- **Explore the material**:
[A] List every count that the chess puzzle summary reports from its brute-force enumeration, along with what each one counts.
[B] Extend the text about the queens-and-bishop chess puzzle, continuing after its last sentence.

- **Extract to read**:
————
Place four black queens and one black bishop so every square on the board is under attack, leaving no safe square for a white king.
Key Takeaways
Attributed to Kempelen, creator of the 18th-century Mechanical Chess Player, framed as one of his hardest combinatorial problems.
Constraint: all 64 squares must be covered; the white king must have no legal placement anywhere on the board.
Only five pieces total, but the bishop’s color constraint and queen interaction make full coverage non-obvious.
The puzzle is interactive: drag or tap pieces onto the board, tap a placed piece to remove it.
Hacker News Comment Review
Brute-force enumeration found 388 total solutions; after removing rotational and reflective symmetry, only 49 distinct solutions exist, with 18 unique queen layouts and bishop placement varying 1-5 ways per layout.
————
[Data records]
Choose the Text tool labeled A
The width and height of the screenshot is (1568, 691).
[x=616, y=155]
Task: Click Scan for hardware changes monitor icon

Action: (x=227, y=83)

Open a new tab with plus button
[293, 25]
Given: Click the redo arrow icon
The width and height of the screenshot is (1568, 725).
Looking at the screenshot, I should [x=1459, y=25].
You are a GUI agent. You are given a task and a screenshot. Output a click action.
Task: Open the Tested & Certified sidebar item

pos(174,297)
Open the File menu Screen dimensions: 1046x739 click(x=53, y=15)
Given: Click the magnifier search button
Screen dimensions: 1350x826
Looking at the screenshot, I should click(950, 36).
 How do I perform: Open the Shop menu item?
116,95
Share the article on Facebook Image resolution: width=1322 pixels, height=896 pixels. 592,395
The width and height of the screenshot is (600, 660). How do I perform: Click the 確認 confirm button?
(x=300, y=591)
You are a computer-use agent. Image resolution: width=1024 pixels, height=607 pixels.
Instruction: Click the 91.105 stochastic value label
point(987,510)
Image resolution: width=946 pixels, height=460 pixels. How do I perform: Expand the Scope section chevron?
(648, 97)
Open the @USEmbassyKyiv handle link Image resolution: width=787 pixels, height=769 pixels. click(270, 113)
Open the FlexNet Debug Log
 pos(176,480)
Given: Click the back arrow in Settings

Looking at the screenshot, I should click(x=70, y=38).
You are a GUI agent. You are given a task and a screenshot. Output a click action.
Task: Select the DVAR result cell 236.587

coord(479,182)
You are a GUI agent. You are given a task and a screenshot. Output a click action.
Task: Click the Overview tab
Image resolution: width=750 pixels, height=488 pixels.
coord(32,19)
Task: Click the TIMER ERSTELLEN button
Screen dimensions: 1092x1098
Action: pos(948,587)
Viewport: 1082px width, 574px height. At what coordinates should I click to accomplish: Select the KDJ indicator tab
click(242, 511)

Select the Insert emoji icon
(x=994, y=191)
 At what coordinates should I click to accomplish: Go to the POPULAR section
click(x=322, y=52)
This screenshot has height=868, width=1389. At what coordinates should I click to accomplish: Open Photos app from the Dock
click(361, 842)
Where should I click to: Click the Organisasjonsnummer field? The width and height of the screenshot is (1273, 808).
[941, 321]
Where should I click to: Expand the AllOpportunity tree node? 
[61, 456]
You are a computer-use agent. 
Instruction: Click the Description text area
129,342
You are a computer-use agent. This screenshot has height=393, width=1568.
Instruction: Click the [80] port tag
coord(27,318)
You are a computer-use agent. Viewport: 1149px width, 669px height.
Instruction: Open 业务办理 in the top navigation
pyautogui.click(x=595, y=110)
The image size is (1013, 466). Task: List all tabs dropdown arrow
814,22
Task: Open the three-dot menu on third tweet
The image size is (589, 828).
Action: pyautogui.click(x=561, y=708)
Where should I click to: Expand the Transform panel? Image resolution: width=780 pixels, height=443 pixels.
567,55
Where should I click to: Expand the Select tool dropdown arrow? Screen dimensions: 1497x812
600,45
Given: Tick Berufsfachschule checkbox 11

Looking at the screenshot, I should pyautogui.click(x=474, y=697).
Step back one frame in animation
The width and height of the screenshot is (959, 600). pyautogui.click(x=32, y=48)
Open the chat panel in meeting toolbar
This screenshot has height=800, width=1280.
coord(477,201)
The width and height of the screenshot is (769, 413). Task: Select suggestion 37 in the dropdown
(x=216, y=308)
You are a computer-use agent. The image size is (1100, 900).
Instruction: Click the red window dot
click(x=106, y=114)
————
- **Results for each task**:
[A]
- 388: total solutions
- 49: distinct solutions after removing rotational and reflective symmetry
- 18: unique queen layouts
- 1–5: ways the bishop can be placed per layout

[B]
Counterintuitive structure: some solutions cluster three queens on the same row, invalidating the instinct to spread queens across unique rows and columns for maximum reach.
A practical human strategy: place the first queen in a corner, then greedily place each next piece on the square with the most uncovered neighbors; the bishop fills gaps last.
Notable Comments
@tromp: flags a precise error in the puzzle wording: the correct term is “check” not “checkmate,” since a king adjacent to an unprotected queen can capture it.
@tiffanyh: ChatGPT solved it in 6 seconds; Claude Opus exhausted a full day’s token quota and failed.